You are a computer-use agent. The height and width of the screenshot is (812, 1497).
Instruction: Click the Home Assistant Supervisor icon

# # #

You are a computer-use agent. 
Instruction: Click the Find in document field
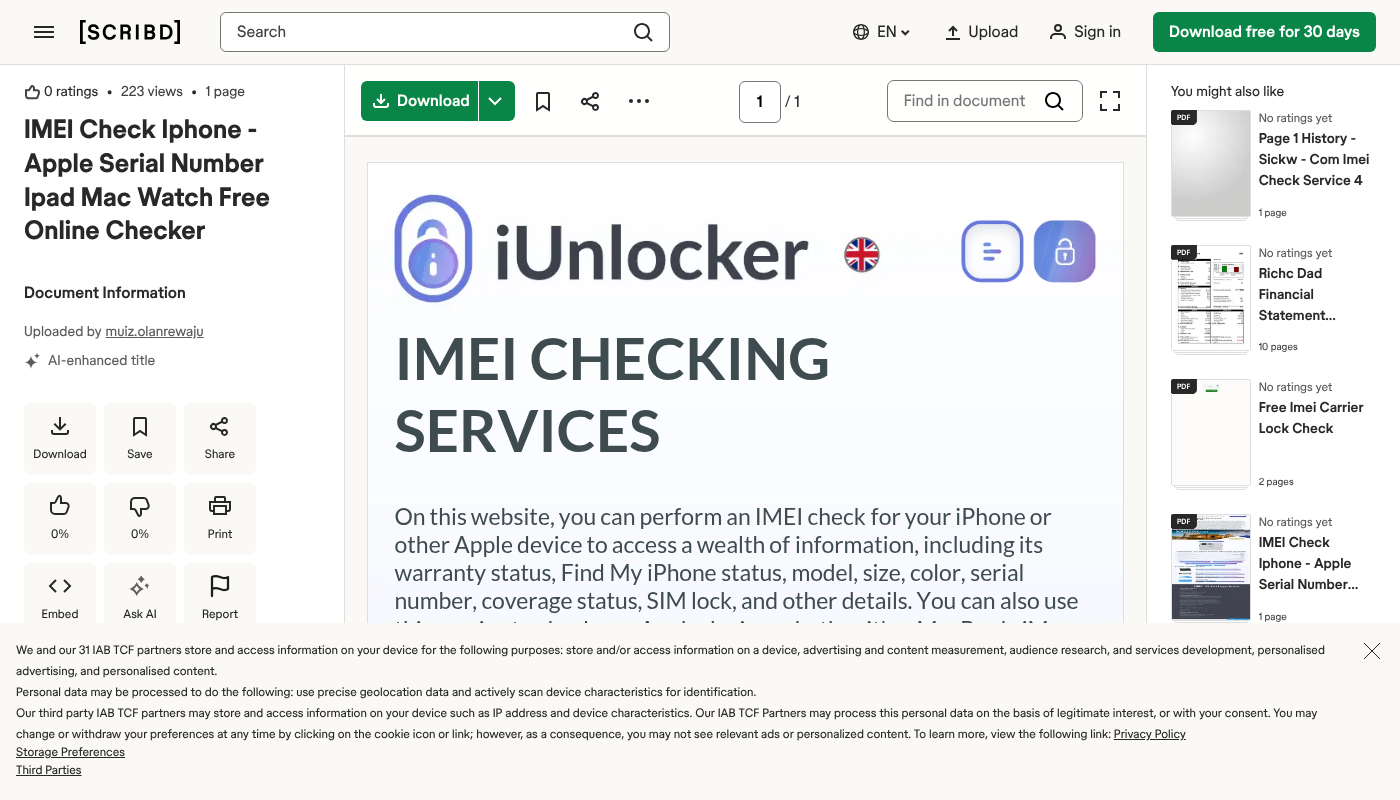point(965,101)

# # #

§ **Directions**:
Transcribe the items from the line containing "You are a computer-use agent. The" to the line containing "Instruction: Click the Home", with both of those lines included.

§ **Response to the task**:
You are a computer-use agent. The height and width of the screenshot is (812, 1497).
Instruction: Click the Home Assistant Supervisor icon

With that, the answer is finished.